AIM OF THE EXERCISE – Two lines mark the range in the entries below: the one holding "Click the Identity of Others people icon" and the one holding "Given: Expand the". Set down those two and all lines between them, exactly.

EXTRACTED DATA –
____________

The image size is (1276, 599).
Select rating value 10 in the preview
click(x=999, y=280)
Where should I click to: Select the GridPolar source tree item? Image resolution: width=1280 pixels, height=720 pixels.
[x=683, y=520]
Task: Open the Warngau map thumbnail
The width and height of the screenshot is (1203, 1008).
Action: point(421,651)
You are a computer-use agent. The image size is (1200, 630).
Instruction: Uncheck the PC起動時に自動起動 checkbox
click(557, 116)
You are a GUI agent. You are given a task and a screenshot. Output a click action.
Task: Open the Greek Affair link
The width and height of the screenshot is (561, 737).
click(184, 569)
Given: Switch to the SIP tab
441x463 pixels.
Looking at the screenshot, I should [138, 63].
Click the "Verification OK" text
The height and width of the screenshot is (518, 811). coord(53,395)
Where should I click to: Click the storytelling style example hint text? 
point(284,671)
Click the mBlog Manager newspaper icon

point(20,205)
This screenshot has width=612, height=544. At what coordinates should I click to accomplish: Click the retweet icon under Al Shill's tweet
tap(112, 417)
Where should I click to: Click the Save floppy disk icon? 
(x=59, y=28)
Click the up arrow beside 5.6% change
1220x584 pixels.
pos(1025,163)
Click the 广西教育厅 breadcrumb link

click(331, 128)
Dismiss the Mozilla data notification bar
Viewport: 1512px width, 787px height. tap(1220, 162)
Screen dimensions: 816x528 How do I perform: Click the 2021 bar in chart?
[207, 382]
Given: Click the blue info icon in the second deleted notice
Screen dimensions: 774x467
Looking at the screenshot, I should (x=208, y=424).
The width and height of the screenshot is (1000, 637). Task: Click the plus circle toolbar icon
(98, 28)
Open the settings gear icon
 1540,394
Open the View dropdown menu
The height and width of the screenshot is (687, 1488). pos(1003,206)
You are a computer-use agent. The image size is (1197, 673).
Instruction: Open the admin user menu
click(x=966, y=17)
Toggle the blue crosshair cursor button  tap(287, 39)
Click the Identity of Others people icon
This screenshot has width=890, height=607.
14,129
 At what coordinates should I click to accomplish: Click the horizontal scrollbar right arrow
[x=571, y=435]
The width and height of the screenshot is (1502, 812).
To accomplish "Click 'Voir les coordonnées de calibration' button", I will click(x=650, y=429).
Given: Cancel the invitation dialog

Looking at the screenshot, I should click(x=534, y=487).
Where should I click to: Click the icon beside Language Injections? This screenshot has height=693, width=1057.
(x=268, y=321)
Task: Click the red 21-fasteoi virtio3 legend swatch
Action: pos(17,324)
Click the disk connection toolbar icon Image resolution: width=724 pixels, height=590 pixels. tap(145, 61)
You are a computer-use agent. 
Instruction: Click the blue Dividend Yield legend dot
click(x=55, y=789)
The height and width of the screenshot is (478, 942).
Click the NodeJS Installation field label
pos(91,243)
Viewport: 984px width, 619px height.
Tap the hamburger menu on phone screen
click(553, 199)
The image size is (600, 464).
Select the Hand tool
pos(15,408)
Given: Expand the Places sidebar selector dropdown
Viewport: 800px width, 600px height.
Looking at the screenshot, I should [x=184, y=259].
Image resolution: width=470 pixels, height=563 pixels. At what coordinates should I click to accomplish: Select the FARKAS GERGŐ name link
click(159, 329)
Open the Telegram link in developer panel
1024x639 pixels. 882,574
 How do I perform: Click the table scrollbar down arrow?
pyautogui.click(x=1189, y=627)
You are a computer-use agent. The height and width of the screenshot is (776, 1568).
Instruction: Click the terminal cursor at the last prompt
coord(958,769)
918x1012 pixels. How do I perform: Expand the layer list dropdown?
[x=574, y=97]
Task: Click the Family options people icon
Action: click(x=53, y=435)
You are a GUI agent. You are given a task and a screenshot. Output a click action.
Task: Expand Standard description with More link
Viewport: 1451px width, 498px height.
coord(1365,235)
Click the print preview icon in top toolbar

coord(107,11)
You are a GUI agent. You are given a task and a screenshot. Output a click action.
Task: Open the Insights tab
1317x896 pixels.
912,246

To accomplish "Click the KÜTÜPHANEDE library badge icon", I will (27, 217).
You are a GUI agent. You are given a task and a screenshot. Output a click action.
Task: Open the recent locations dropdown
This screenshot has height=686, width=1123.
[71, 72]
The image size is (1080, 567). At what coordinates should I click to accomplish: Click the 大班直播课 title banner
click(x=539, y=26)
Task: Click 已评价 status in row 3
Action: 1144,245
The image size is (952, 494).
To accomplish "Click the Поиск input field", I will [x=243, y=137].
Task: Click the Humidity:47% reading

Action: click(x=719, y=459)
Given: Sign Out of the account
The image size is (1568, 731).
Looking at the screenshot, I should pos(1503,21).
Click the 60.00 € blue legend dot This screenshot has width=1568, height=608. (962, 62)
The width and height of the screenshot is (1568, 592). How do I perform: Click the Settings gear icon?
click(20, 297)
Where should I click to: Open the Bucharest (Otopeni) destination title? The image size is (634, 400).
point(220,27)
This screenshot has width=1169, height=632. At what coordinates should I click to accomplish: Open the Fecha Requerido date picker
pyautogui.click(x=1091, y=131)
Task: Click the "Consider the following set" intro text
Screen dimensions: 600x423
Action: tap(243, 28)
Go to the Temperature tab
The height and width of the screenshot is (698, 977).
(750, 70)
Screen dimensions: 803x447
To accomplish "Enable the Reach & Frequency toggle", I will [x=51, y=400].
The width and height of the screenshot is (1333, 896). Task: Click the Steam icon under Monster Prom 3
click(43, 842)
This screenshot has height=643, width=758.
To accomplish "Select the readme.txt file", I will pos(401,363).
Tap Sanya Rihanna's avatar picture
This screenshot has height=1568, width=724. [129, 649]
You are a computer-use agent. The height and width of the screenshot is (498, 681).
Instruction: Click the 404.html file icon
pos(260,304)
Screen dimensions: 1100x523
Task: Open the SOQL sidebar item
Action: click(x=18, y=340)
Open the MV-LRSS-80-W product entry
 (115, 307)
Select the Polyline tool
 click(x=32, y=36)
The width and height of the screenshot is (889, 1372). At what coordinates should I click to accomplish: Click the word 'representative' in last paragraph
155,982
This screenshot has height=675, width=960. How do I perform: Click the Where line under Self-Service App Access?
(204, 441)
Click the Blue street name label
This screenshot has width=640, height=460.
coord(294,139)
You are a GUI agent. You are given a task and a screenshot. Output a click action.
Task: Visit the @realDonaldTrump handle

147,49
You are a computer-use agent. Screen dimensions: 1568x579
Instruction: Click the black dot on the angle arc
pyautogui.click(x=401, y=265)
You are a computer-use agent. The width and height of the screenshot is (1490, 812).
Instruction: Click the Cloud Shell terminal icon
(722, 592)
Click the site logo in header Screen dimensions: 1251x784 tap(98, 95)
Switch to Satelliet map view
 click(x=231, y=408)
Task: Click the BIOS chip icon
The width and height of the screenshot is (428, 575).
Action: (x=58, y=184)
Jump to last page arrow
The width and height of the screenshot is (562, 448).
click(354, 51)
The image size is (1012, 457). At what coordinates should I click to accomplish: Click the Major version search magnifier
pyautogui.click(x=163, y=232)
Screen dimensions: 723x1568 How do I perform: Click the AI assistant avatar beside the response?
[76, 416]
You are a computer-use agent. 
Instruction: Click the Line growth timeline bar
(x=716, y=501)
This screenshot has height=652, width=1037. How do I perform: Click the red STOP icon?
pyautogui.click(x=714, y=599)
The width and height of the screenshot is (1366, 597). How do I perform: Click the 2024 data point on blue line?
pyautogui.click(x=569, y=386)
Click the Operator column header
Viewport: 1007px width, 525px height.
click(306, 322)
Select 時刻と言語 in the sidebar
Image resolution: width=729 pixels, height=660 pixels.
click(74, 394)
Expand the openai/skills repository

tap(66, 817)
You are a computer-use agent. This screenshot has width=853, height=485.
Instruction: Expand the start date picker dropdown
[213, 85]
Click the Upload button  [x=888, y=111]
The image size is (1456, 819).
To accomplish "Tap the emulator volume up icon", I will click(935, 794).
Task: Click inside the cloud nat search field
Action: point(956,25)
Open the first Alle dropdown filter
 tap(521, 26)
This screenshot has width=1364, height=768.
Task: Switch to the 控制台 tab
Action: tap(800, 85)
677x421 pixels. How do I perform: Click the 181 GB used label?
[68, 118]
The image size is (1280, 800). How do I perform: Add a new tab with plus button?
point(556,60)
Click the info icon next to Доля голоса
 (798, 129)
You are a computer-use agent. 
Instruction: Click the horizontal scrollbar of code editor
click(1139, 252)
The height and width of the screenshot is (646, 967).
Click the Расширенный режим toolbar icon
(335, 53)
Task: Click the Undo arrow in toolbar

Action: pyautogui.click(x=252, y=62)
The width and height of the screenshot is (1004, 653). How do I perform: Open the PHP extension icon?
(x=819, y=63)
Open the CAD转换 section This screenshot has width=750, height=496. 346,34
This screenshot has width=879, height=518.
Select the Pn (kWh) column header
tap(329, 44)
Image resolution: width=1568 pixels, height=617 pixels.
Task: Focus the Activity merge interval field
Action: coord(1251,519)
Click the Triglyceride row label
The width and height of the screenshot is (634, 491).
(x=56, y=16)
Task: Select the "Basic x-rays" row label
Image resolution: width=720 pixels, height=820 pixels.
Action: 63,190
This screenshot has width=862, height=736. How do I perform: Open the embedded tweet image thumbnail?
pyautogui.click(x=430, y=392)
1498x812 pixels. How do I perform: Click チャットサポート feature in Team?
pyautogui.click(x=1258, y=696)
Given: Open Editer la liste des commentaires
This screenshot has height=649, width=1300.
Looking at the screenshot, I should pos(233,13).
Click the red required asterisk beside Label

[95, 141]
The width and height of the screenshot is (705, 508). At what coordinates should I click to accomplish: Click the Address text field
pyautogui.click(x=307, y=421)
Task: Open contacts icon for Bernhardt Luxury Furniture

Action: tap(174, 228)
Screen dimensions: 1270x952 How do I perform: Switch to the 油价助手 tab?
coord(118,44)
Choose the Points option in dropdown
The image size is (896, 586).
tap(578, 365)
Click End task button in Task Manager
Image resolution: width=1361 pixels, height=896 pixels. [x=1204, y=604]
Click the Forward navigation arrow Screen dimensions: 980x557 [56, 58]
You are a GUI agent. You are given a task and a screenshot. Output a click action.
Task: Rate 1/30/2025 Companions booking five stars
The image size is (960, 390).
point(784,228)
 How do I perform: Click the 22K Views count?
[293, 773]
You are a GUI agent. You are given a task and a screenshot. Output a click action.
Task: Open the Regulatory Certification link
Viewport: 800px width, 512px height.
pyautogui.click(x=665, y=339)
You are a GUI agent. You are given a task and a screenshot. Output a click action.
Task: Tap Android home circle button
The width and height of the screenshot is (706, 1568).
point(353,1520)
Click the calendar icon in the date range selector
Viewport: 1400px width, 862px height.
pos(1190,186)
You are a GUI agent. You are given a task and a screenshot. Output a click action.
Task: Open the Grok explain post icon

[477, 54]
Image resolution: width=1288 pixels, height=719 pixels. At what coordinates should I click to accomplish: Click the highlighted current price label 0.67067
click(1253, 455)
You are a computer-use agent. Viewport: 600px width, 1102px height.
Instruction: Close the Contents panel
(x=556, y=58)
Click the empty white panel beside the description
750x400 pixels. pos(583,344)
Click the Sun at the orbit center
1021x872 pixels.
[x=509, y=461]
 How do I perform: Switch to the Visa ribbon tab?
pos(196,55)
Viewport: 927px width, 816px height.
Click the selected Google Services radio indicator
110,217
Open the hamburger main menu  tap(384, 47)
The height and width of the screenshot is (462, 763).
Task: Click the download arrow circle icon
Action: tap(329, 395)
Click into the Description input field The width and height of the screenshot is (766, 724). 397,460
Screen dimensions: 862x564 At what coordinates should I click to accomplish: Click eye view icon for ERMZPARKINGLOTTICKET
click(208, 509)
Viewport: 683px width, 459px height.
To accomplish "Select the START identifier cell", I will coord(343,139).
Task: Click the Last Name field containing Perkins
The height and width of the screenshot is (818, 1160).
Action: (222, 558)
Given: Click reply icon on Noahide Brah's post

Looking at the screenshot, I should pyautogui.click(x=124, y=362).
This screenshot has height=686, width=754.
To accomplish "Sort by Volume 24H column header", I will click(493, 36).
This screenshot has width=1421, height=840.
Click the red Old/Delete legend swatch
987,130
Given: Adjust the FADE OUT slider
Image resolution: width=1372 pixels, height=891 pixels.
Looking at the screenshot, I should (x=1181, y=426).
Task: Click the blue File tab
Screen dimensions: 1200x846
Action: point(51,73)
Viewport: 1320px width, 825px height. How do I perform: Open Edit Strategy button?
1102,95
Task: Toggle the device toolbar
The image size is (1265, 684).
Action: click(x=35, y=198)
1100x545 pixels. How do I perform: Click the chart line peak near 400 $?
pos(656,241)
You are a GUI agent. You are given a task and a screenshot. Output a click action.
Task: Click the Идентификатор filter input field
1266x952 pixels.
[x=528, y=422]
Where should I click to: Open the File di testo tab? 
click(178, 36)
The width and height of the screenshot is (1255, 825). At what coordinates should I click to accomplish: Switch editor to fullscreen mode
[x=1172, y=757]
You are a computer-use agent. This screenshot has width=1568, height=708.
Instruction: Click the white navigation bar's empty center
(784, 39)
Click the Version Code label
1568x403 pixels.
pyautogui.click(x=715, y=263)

____________

SOLUTION FOR THIS TASK –
Click the Identity of Others people icon
This screenshot has width=890, height=607.
14,129
 At what coordinates should I click to accomplish: Click the horizontal scrollbar right arrow
[x=571, y=435]
The width and height of the screenshot is (1502, 812).
To accomplish "Click 'Voir les coordonnées de calibration' button", I will click(x=650, y=429).
Given: Cancel the invitation dialog

Looking at the screenshot, I should click(x=534, y=487).
Where should I click to: Click the icon beside Language Injections? This screenshot has height=693, width=1057.
(x=268, y=321)
Task: Click the red 21-fasteoi virtio3 legend swatch
Action: pos(17,324)
Click the disk connection toolbar icon Image resolution: width=724 pixels, height=590 pixels. tap(145, 61)
You are a computer-use agent. 
Instruction: Click the blue Dividend Yield legend dot
click(x=55, y=789)
The height and width of the screenshot is (478, 942).
Click the NodeJS Installation field label
pos(91,243)
Viewport: 984px width, 619px height.
Tap the hamburger menu on phone screen
click(553, 199)
The image size is (600, 464).
Select the Hand tool
pos(15,408)
Given: Expand the Places sidebar selector dropdown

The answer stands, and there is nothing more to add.